→ **Material provided**:
▬▬▬▬▬▬
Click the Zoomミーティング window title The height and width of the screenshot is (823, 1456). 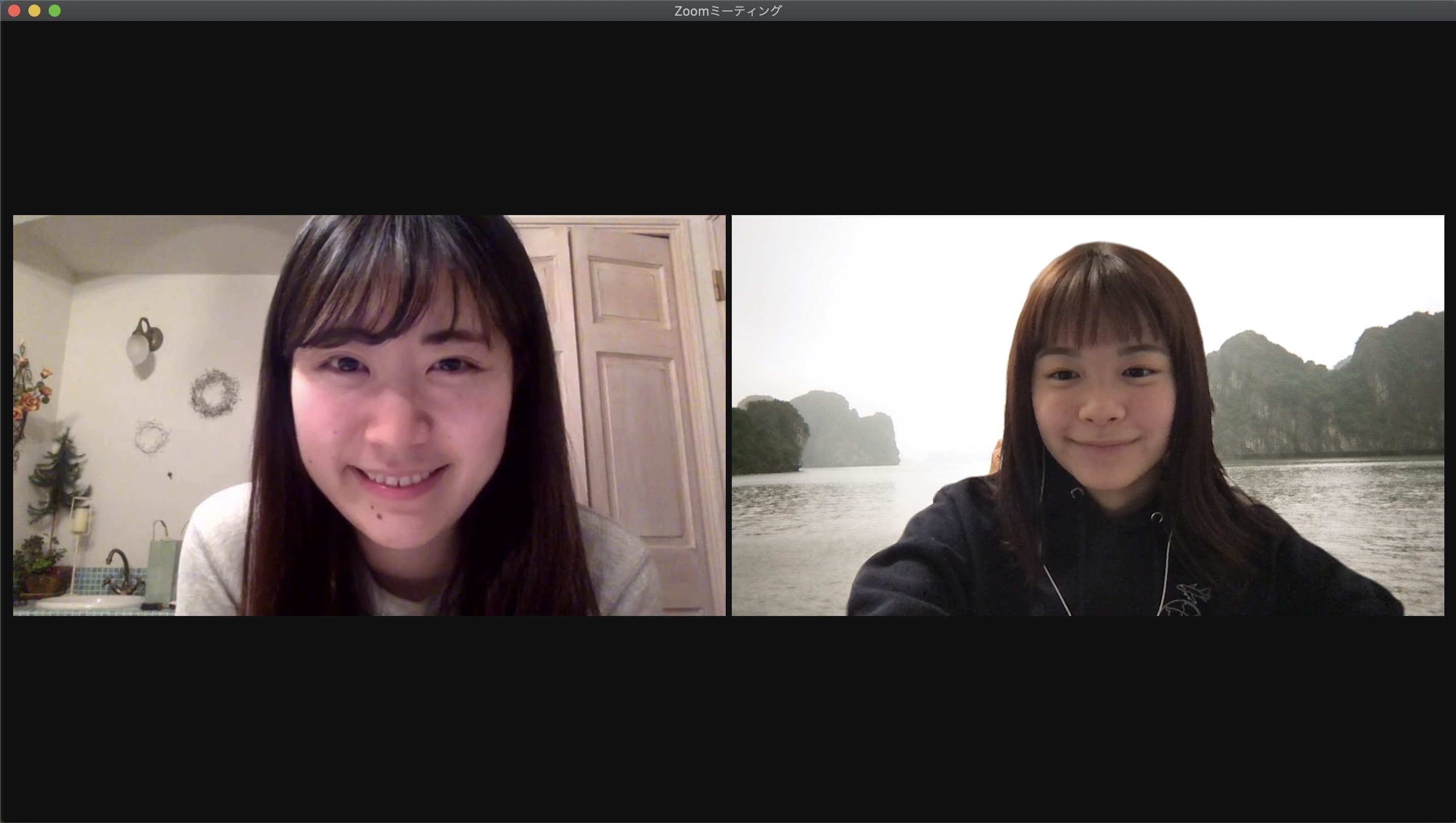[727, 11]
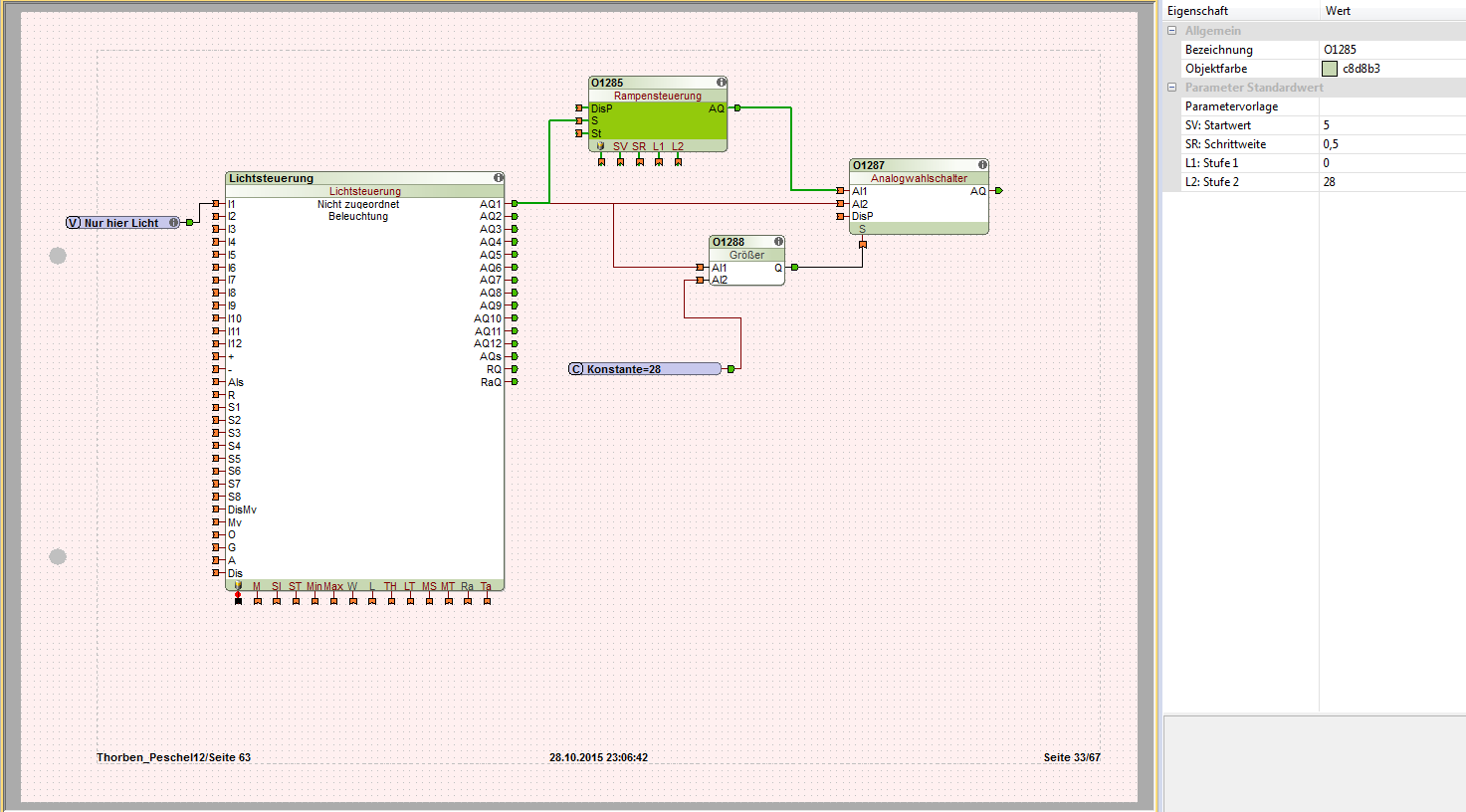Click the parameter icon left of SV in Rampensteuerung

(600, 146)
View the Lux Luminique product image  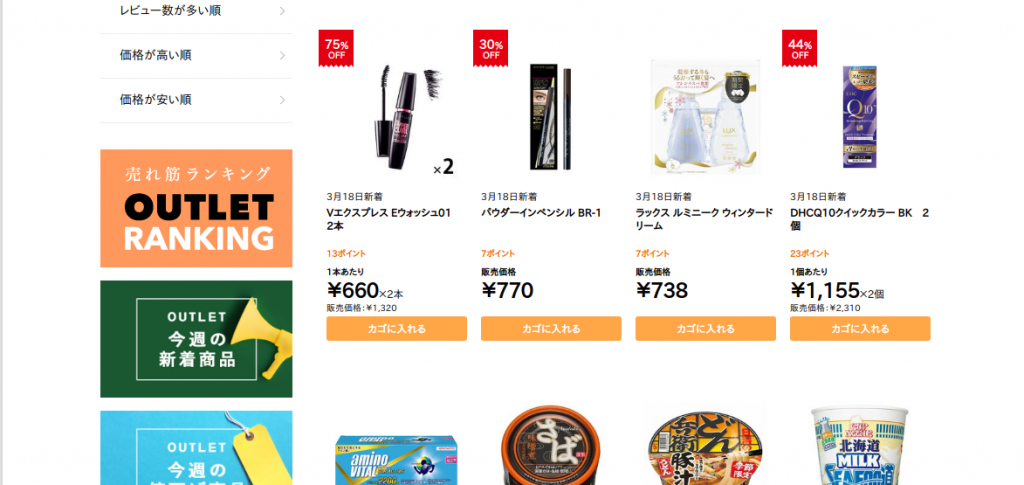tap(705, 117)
▬▬▬▬▬▬
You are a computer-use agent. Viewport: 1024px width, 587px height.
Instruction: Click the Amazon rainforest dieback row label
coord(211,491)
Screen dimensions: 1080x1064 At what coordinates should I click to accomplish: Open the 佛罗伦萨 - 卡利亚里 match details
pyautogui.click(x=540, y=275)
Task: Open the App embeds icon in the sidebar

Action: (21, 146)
▬▬▬▬▬▬
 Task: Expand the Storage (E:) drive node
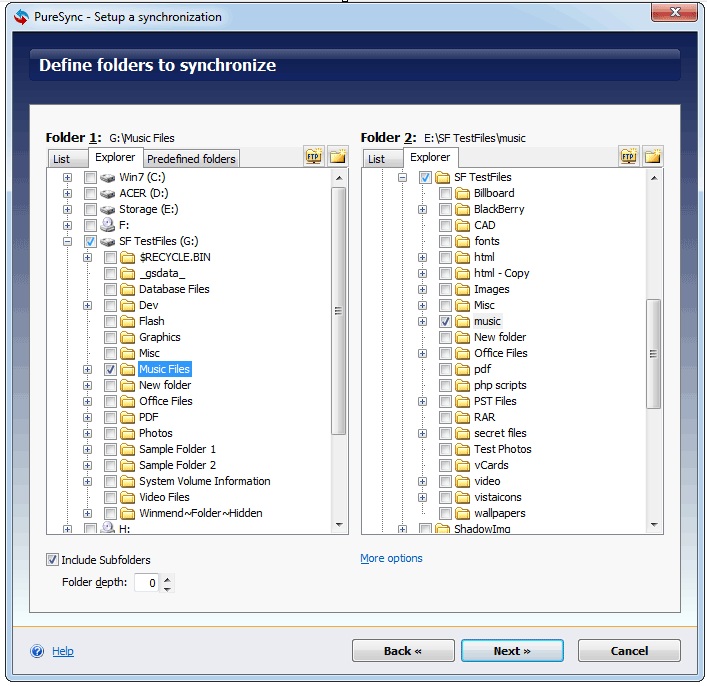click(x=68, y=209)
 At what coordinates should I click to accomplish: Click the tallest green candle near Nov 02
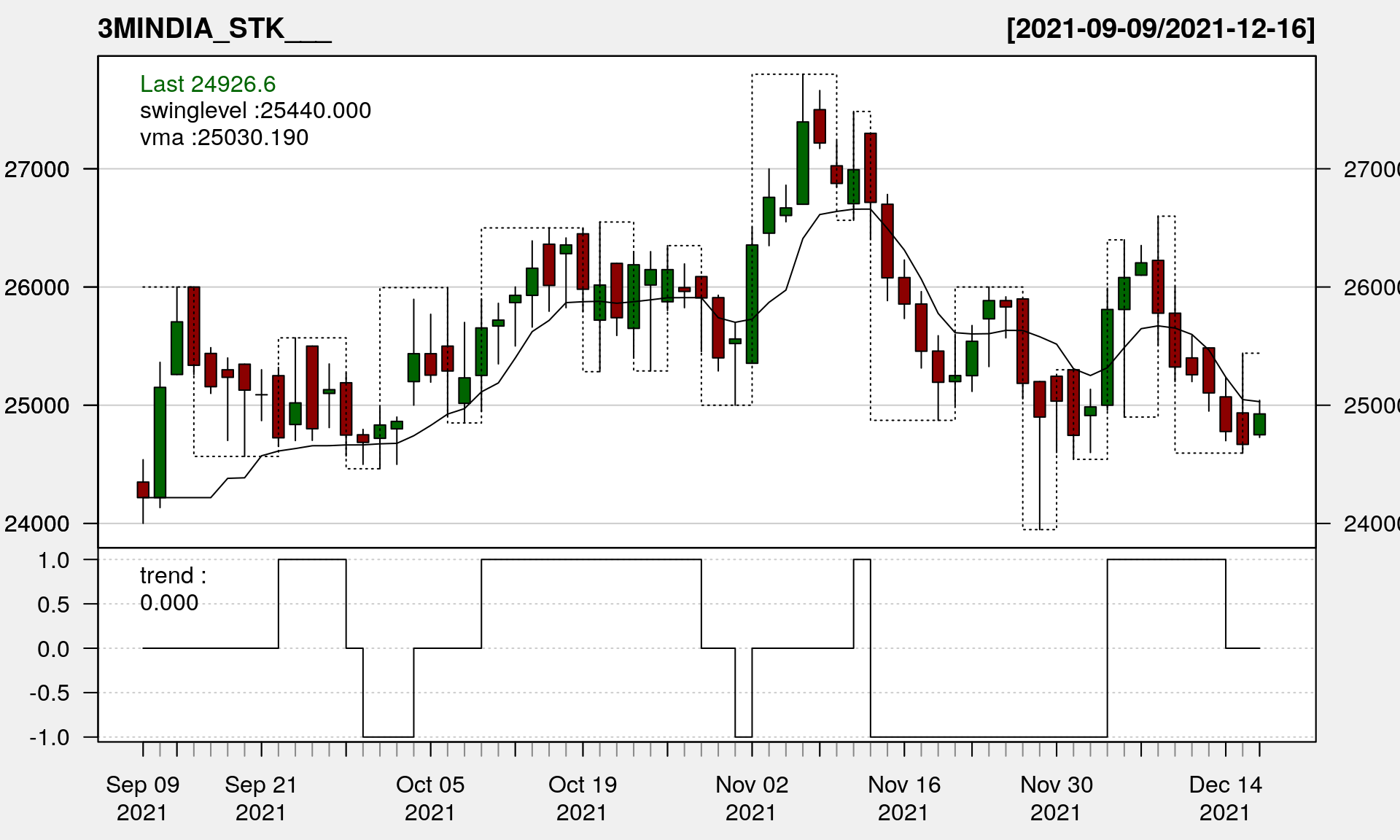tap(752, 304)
▬▬▬▬▬▬
→ **Goal**:
Print the entries above exactly as they appear, from the line containing "Screen dimensions: 1080x1064" through the line containing "Action: (21, 146)", both included.

→ **Solution to the problem**:
Screen dimensions: 1080x1064 At what coordinates should I click to accomplish: Open the 佛罗伦萨 - 卡利亚里 match details
pyautogui.click(x=540, y=275)
Task: Open the App embeds icon in the sidebar

Action: (21, 146)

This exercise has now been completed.